▶ [Anforderungen der Aufgabe]: Gib die Einträge von der Zeile mit „Given: Select the Rimshot“ bis zum Ende erneut aus und ersetze dabei „Rimshot“ durch „Snare“. Alles andere bleibt unverändert.

▶ [Extrahierte Einträge]:
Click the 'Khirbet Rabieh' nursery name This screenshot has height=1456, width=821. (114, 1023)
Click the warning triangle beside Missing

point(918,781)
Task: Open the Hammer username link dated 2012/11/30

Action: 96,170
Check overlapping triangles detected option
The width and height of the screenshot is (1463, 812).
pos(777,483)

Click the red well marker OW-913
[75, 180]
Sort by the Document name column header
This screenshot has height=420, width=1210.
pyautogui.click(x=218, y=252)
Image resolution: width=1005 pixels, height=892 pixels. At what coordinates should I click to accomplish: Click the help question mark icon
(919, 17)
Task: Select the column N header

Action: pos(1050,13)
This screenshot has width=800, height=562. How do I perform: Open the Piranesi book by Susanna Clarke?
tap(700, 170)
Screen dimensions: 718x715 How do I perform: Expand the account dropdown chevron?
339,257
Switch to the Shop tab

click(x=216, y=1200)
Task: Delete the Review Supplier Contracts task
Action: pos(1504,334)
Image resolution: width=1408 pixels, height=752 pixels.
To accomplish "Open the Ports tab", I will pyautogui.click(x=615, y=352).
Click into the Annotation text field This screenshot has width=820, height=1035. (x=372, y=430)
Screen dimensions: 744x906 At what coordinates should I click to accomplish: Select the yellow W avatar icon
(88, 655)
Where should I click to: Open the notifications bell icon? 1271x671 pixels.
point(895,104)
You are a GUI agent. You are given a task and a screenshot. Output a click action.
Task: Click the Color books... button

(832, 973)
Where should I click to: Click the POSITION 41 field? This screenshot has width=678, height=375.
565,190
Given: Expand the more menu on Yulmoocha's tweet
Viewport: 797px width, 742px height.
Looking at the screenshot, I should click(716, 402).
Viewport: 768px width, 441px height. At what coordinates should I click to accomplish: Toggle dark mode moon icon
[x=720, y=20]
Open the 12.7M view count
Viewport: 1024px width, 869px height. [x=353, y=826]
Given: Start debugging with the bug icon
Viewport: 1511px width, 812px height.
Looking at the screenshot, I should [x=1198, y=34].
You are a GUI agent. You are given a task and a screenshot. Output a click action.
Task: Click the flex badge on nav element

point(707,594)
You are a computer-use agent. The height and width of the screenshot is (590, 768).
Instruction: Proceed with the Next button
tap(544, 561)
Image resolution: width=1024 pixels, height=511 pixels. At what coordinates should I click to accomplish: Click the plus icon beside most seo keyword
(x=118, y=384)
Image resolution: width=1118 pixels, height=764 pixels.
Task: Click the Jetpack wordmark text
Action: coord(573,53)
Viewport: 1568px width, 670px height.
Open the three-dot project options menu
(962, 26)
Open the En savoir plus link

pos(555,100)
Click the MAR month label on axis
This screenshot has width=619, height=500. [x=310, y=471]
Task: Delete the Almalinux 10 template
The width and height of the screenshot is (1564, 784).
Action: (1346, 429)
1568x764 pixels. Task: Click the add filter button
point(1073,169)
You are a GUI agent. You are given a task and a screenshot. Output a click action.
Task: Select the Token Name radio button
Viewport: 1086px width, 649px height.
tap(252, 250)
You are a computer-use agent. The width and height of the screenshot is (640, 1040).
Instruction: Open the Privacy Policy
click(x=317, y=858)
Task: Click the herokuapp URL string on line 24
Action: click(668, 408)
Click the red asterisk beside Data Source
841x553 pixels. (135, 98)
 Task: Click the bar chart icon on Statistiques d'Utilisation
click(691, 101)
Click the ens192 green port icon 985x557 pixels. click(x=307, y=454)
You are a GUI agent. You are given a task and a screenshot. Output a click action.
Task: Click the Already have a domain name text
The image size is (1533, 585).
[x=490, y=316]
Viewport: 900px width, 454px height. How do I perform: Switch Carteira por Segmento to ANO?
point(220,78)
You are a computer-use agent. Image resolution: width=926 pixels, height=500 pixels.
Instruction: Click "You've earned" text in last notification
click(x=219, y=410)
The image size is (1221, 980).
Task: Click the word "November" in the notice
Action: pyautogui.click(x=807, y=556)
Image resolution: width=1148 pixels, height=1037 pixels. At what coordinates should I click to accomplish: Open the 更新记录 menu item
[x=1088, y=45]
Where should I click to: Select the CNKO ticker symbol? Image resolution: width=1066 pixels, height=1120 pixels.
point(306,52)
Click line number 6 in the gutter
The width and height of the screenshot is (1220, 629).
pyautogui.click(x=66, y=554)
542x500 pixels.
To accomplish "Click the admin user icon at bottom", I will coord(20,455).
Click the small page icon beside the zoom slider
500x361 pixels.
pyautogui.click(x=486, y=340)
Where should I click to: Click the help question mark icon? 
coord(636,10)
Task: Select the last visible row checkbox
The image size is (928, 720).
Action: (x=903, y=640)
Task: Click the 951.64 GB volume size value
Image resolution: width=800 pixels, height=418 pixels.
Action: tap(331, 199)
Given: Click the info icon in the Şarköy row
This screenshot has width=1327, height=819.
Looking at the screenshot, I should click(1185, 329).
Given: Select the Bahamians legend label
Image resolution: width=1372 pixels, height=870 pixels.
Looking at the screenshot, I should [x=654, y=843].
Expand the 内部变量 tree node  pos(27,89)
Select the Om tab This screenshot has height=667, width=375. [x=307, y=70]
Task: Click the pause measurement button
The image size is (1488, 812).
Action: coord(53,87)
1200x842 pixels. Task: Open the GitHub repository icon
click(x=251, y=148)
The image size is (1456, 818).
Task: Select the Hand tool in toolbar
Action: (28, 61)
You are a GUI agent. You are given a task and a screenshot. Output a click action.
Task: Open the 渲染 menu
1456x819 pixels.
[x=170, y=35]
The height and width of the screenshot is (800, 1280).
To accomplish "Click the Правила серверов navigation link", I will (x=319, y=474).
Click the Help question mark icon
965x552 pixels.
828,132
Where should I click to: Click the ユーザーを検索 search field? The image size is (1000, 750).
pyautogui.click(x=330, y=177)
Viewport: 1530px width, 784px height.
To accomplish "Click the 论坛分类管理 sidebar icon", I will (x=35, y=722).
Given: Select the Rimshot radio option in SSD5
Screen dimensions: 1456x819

▶ [Ergebnis]:
Given: Select the Snare radio option in SSD5
Screen dimensions: 1456x819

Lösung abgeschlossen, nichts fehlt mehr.